All of the laws that govern most of our thinking assume that truth is linear. They assume that every perception of information begins with an observation and ends with a conclusion. However, this doesn't take into account the temporal and spatial limitations of human observation. For example, since the earth is round, day and night occur simultaneously at different points. The truth is not dawn or dusk or some other amalgam of the two; the truth is both. Furthermore, quantum mechanics have also shown that particles can exist in two places at the same time (a principle known as superposition). Truth, then, has moved from an observable beginning to not one, but two conclusive ends.

In this way, truth is not linear but circular; it's not a spectrum along which middle points can be drawn but a sphere beyond which middle points cannot exist. Contradictions are not only accepted but understood as fundamental to existence. Philosophers refer to this as paraconsistent or inconsistency-tolerant logic. And while it exhausts our ability to know and comprehend truth, it removes understanding as an obstacle to faith.

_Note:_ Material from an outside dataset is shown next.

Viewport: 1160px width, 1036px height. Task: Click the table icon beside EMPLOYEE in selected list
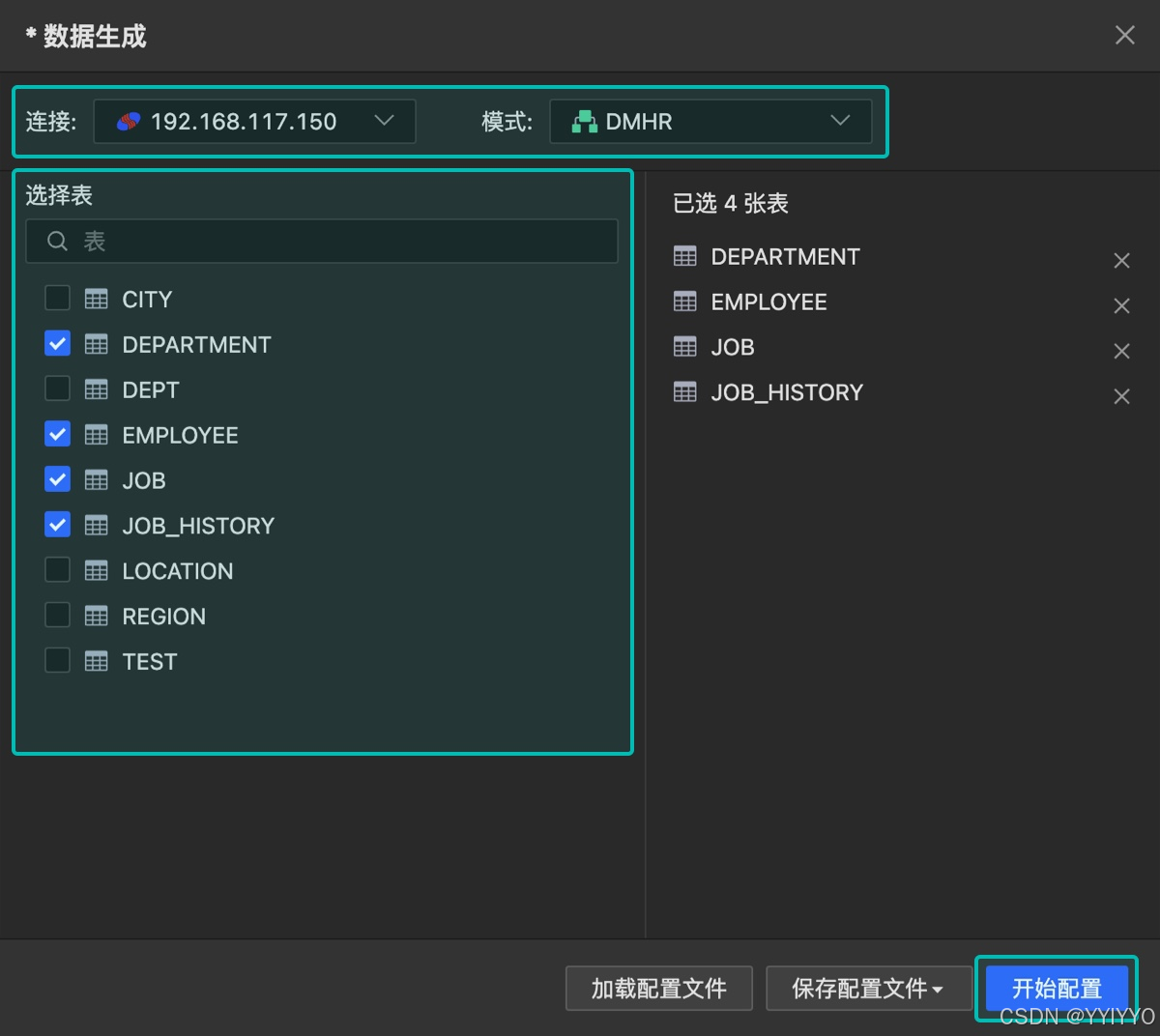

One of the most taxing and overanalyzed biblical contradictions is the human free will versus divine sovereignty debate: can humanity be morally responsible if God is sovereign? In other words, how can God direct our steps and still hold us accountable for our actions?

Some have tried to explain this by limiting freedom to mean freedom to do what we desire which would make it compatible with God's sovereignty (compatibilism). Thus, as sinners, we're only free to do what we desire: sin. But as Christians, we're freed to our new desire: righteousness. God can still hold us accountable because we're the ones making the choice, but our freedom is bound by our nature. However, this doesn't offer an explanation for pre-Fall Adam and Eve. If they weren't already predisposed to desiring sin, then they shouldn't have sinned.

On the other side, some have limited God's knowledge to only exhaustively include the past and the present leaving the future open (open theism). Thus, if God has chosen to not know the future, then he can't be held responsible for it--only we can. We exist as completely free agents making good and bad choices, and God becomes a student of human behavior ordering the universe based on past experience. However, this fails to explain biblical prophecy, particularly prophecies about God's triumph over evil, making trust in God ultimately uncertain.

Instead of creating moderate positions that only demonstrate a limited being's ability to limit other things, we ought to accept the dynamic tension found in Scripture:
Therefore God has mercy on whom he wants to have mercy, and he hardens whom he wants to harden. One of you will say to me: "Then why does God still blame us? For who is able to resist his will?" But who are you, a human being, to talk back to God? "Shall what is formed say to the one who formed it, 'Why did you make me like this?'" Does not the potter have the right to make out of the same lump of clay some pottery for special purposes and some for common use?
Paul doesn't even try to answer his own hypothetical question because the answer is beyond human understanding. In fact, contradictions exist because of our own limits, and we can only resolve them by imposing our limits on God. Joy and sorrow, light and darkness, good and evil--all of these things appear to exist in tension because we're human. But to embrace contradictions is to embrace our humanity and a faith that trusts God more than ourselves. Because by placing the truth in the middle, we've made faith dependent on understanding and our infinite God dependent on our finite minds.

Practically speaking, this means being a liberal or a conservative while acknowledging the value of the other rather than devaluing them both by playing the moderate. It means tweeting about how #BlackLivesMatter and letting others tweet about how #BlueLivesMatter instead of accomplishing nothing by saying that #AllLivesMatter. It even means championing God's desire for justice knowing that others will remind us about his mercy. Because to be a moderate in that case would require not fully representing both attributes. And the problem with this should speak for itself.